Wichita is not the only place where the viral phenomenon occurs. Alexander Quinones, a 19-year-old from Detroit, used $5,000 of his graduation money to open a taco shop. He almost had to close it before a single TikTok video about his struggles received 420,000 views and caused lines to form. Madilyn, a recent graduate of cosmetology school in a Kansas suburb, had her appointment book filled overnight after a TikTok post about her new nail salon went viral faster than any advertising budget could have. It’s easy to spot the pattern: a small business on the verge of survival, a brief period of apparent genuineness, and an audience that reacts with what appears to be group kindness but actually serves as marketing. When the story is true and the narrator isn’t performing, it’s difficult to ignore how consistently this works.

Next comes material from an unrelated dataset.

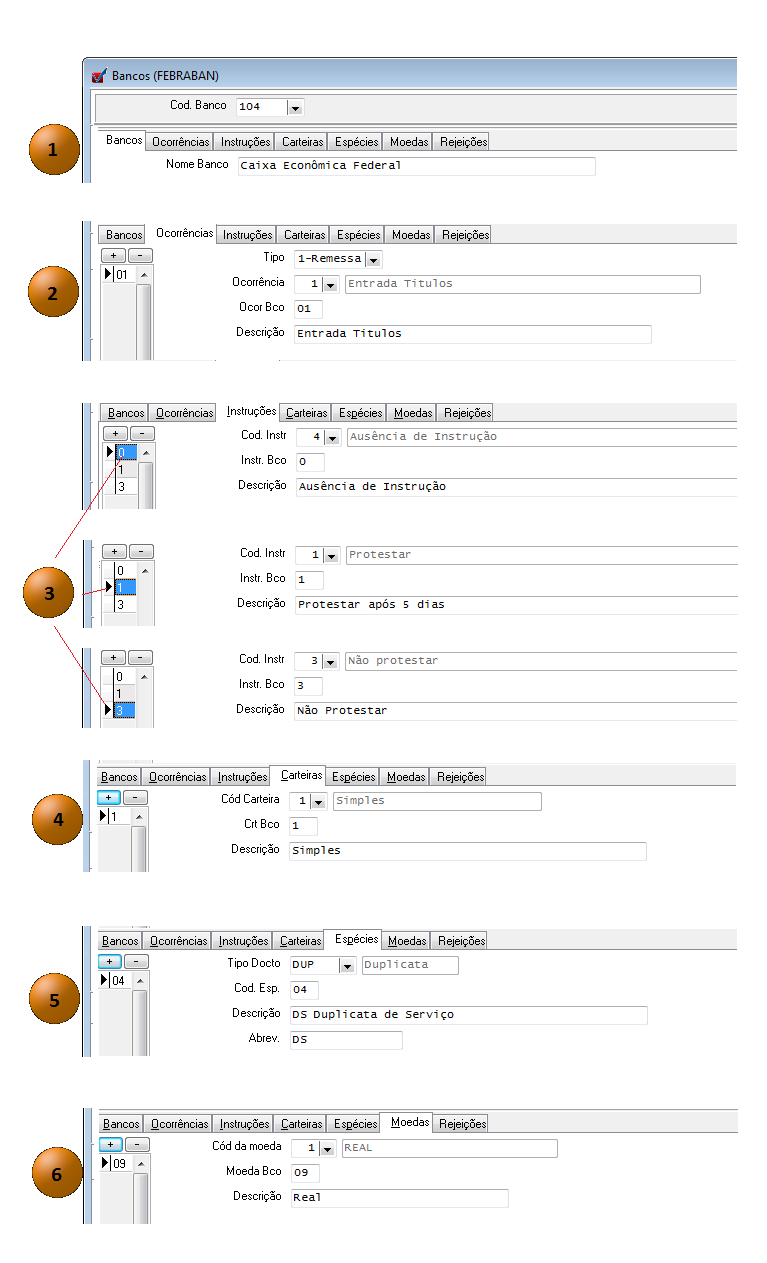This screenshot has width=767, height=1263.
Task: Open the Tipo Docto dropdown showing DUP
Action: 347,966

Since then, Spencer has sold the client list and equipment to his brother, who manages the company while going to college. This is nearly exactly how Spencer operated the company a few years ago. Now that SB Mowing is a content company, he and his spouse travel to Florida and Texas in the winter to continue filming when Kansas gets cold. They have developed a content calendar that tracks eight or nine different cuts of each video across all platforms. It takes days to edit. Filming takes more time. He spent a whole week after work making his first YouTube video, dragging equipment around in the sweltering summer heat after sundown and convincing himself that it would be worthwhile. Thirteen million people viewed it. He was correct.
His story, along with similar ones, gives the impression that people aren’t particularly drawn to the nail art, tacos, or lawn care. It is proof that someone invested all of their energy into something modest and genuine, without the use of shortcuts or investors, and that the work was truly excellent. What goes viral is that. Not the content. the conviction that underlies it.